## What the task requires:
Print verbatim the opening line of the material and every subsequent line through the one containing "You are a computer-use agent. 238x177 pixels.".

START Source material

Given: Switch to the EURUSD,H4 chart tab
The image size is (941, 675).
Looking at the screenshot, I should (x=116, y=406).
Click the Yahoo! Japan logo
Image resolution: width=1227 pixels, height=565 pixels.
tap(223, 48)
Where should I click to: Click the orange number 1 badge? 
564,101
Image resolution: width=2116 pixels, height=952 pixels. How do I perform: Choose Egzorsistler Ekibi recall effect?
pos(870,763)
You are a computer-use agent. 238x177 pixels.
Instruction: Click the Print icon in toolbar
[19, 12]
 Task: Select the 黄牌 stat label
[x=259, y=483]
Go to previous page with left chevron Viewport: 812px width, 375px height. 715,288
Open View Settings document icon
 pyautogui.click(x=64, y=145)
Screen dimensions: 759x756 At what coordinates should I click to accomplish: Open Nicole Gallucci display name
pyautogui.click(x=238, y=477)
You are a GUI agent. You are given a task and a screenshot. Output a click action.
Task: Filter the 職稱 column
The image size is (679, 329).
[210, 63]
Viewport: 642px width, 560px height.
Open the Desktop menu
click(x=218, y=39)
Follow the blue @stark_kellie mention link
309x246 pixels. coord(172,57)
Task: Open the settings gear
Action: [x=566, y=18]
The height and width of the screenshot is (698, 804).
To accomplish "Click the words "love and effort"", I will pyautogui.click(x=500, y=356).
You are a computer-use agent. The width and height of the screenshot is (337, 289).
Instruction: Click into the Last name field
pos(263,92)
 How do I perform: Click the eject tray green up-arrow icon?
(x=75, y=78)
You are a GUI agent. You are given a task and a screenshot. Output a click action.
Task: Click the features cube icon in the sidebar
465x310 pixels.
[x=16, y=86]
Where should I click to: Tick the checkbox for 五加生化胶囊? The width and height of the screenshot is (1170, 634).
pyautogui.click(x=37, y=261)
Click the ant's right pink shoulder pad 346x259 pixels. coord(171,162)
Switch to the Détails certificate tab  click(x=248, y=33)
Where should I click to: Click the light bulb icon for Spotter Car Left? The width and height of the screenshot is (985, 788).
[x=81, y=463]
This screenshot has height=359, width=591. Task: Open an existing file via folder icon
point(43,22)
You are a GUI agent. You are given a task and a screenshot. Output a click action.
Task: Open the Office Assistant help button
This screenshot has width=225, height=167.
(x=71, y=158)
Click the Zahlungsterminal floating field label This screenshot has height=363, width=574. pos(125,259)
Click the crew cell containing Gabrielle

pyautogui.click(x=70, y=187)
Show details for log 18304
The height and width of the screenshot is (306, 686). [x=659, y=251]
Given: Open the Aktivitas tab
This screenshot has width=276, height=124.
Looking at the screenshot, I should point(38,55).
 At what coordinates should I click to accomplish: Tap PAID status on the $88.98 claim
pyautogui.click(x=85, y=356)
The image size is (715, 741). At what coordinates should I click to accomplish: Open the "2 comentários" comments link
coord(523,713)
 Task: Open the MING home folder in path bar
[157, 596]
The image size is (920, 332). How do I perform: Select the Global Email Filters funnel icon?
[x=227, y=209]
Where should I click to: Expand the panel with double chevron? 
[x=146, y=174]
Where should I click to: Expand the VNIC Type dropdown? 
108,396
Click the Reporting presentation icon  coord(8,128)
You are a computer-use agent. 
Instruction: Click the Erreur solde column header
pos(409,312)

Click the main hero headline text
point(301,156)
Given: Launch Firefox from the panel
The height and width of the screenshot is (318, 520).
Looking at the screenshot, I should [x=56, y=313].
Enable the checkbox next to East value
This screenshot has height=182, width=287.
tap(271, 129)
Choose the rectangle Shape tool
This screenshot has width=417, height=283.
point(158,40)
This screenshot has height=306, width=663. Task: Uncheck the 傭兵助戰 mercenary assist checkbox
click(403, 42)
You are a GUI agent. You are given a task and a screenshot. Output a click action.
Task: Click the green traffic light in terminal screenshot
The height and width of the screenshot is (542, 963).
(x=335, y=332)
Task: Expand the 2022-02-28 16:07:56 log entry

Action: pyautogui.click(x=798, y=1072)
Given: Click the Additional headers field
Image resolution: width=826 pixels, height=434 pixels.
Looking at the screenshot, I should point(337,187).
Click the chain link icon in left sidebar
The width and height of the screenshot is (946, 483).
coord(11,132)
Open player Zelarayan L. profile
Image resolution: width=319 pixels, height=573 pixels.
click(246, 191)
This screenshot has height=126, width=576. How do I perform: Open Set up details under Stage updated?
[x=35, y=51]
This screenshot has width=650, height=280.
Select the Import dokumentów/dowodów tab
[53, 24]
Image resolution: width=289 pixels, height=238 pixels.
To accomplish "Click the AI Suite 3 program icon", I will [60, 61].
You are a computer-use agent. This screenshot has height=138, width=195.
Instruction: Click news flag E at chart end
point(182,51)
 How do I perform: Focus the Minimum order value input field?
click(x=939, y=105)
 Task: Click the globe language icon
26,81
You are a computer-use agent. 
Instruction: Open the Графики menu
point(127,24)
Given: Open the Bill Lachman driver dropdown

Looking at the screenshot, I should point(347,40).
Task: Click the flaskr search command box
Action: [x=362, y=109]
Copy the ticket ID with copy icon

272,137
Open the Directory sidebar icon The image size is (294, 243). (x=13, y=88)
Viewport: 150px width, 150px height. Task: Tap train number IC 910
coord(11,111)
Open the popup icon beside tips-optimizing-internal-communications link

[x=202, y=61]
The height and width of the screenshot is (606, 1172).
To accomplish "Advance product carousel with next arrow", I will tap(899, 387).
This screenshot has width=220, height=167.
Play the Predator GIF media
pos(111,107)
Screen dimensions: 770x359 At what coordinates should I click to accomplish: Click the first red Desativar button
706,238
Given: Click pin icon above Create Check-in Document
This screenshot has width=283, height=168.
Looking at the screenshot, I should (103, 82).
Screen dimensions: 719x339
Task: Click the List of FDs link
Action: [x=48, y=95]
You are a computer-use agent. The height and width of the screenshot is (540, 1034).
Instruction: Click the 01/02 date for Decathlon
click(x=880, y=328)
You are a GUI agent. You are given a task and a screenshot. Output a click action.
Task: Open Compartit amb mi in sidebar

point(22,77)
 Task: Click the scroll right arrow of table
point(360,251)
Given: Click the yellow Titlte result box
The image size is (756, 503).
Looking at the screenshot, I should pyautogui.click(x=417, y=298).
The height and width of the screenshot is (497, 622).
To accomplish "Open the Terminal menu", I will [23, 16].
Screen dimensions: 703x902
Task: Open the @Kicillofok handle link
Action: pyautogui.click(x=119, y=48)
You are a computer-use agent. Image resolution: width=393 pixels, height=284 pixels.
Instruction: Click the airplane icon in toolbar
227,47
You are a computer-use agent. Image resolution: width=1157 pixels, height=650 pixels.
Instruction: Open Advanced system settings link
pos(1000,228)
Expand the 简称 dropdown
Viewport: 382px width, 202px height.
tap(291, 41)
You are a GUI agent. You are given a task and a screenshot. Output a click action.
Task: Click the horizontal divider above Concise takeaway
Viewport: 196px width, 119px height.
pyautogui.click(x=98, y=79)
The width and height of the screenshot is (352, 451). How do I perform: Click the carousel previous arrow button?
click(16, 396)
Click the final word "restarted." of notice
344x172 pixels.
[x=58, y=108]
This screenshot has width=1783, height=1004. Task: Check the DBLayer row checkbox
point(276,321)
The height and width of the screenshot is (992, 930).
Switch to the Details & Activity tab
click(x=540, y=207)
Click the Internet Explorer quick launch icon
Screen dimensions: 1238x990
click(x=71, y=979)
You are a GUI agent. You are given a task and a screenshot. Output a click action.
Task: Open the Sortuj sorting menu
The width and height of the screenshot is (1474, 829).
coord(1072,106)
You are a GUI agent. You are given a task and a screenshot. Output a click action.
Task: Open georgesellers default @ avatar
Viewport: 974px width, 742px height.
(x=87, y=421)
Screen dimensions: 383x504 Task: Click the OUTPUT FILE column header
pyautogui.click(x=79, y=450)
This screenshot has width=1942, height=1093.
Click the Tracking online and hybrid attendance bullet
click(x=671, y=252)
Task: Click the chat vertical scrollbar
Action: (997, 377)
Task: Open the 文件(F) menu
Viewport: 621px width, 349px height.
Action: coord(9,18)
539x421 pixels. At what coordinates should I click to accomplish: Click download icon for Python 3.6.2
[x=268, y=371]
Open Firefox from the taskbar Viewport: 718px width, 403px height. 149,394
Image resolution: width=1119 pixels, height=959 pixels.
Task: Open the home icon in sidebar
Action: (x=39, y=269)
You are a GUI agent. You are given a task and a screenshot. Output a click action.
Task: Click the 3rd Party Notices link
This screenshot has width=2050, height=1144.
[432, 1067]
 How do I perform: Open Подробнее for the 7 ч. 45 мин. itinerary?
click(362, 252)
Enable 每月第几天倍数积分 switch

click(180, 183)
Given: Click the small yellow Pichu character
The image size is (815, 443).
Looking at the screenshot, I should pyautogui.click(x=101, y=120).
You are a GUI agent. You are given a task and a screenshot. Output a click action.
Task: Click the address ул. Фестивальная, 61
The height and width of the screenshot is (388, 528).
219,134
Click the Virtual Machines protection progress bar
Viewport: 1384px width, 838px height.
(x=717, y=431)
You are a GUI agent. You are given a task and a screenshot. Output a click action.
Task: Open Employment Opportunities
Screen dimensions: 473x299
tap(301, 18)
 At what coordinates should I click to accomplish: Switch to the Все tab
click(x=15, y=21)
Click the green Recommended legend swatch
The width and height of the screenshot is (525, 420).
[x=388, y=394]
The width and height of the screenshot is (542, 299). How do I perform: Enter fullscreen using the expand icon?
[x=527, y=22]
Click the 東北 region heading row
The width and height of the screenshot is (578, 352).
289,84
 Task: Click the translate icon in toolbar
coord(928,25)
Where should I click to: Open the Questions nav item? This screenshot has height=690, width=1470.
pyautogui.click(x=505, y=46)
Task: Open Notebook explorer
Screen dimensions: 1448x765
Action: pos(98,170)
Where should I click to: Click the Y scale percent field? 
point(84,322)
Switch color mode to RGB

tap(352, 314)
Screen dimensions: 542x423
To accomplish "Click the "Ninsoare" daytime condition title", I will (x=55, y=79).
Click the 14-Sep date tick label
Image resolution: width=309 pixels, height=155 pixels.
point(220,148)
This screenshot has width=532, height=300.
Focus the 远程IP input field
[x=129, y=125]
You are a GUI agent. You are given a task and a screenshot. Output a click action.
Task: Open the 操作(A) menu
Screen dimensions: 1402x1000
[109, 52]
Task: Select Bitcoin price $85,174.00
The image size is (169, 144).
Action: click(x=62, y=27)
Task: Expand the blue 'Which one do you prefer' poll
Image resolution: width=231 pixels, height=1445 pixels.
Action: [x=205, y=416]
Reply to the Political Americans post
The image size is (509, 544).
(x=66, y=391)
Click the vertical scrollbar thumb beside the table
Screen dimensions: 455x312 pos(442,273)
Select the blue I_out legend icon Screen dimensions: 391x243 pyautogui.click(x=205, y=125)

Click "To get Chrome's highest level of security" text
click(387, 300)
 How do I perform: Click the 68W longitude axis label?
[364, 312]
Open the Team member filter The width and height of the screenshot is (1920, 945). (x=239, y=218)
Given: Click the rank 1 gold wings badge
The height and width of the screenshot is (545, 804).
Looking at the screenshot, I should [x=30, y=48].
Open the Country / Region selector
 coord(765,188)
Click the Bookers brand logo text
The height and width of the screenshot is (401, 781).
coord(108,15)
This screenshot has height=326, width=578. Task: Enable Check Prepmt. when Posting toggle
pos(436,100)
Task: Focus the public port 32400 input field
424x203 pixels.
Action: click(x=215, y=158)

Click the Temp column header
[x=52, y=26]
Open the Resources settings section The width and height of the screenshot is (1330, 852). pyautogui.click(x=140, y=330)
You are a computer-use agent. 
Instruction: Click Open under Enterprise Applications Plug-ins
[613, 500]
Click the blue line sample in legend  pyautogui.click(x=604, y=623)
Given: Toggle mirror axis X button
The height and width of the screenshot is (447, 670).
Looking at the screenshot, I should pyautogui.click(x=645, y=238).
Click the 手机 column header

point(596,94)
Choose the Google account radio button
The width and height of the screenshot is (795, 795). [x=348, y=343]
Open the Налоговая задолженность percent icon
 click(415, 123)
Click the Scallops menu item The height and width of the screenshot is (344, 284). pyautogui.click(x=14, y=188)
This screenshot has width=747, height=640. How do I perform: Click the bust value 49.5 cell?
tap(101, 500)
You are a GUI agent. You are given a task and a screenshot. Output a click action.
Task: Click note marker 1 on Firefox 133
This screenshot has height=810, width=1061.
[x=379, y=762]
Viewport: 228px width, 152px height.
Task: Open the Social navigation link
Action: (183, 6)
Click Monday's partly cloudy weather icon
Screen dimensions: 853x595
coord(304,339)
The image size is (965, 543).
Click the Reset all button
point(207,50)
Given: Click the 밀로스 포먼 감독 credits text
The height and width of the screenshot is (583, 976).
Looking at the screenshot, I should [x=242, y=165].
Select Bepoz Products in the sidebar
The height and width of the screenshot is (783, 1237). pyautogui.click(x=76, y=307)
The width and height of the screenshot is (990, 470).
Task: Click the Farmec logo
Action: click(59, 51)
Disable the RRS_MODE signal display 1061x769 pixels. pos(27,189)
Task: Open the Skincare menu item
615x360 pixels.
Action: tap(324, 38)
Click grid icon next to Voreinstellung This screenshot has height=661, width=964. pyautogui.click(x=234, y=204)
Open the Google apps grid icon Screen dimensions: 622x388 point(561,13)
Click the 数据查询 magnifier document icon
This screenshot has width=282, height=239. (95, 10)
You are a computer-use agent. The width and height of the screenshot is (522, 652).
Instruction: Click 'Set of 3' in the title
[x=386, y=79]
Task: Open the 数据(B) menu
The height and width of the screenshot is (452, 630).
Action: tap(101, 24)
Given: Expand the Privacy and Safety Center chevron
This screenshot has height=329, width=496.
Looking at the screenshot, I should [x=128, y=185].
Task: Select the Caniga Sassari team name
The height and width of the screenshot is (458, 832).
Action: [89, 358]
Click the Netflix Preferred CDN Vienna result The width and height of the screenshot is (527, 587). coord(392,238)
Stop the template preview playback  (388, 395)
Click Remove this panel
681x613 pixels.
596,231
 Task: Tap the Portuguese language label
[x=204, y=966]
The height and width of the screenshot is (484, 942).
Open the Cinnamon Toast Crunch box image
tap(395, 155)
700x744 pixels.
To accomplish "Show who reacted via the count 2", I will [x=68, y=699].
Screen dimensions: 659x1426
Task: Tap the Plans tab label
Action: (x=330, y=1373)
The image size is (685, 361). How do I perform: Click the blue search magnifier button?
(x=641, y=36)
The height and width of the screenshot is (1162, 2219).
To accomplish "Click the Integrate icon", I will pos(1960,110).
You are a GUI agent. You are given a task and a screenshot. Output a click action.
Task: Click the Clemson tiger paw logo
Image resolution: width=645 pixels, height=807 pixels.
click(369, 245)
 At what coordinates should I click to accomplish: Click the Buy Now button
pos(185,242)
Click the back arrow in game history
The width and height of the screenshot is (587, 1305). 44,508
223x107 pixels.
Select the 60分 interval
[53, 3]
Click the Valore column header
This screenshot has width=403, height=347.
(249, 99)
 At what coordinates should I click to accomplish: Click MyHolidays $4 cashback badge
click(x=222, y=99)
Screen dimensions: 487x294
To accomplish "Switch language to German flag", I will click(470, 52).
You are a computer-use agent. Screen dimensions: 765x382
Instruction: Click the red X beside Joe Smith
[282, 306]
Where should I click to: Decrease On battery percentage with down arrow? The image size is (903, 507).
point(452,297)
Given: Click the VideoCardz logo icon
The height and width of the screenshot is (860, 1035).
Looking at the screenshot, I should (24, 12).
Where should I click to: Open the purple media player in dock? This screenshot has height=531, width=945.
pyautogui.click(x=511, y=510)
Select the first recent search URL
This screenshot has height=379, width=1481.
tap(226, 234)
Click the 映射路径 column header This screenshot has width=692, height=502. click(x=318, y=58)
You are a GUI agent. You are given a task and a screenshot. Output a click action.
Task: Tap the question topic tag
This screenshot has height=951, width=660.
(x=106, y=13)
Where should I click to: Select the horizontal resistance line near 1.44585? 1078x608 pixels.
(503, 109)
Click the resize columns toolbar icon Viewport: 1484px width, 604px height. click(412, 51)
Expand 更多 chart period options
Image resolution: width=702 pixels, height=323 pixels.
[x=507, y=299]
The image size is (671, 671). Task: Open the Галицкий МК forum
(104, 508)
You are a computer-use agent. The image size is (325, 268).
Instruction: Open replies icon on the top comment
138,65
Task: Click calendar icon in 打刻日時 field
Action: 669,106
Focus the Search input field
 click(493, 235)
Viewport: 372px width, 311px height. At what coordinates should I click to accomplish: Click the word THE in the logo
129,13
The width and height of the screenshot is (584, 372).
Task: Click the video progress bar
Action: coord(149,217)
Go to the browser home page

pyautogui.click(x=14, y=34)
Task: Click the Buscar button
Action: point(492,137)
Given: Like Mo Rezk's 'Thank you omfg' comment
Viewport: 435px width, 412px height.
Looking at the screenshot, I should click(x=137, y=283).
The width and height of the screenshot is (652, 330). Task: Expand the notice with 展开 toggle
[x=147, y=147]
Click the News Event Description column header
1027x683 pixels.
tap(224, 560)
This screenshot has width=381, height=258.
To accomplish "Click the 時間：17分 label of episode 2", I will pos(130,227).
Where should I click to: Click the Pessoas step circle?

END Source material

## Answer for the task:
Given: Switch to the EURUSD,H4 chart tab
The image size is (941, 675).
Looking at the screenshot, I should (x=116, y=406).
Click the Yahoo! Japan logo
Image resolution: width=1227 pixels, height=565 pixels.
tap(223, 48)
Where should I click to: Click the orange number 1 badge? 
564,101
Image resolution: width=2116 pixels, height=952 pixels. How do I perform: Choose Egzorsistler Ekibi recall effect?
pos(870,763)
You are a computer-use agent. 238x177 pixels.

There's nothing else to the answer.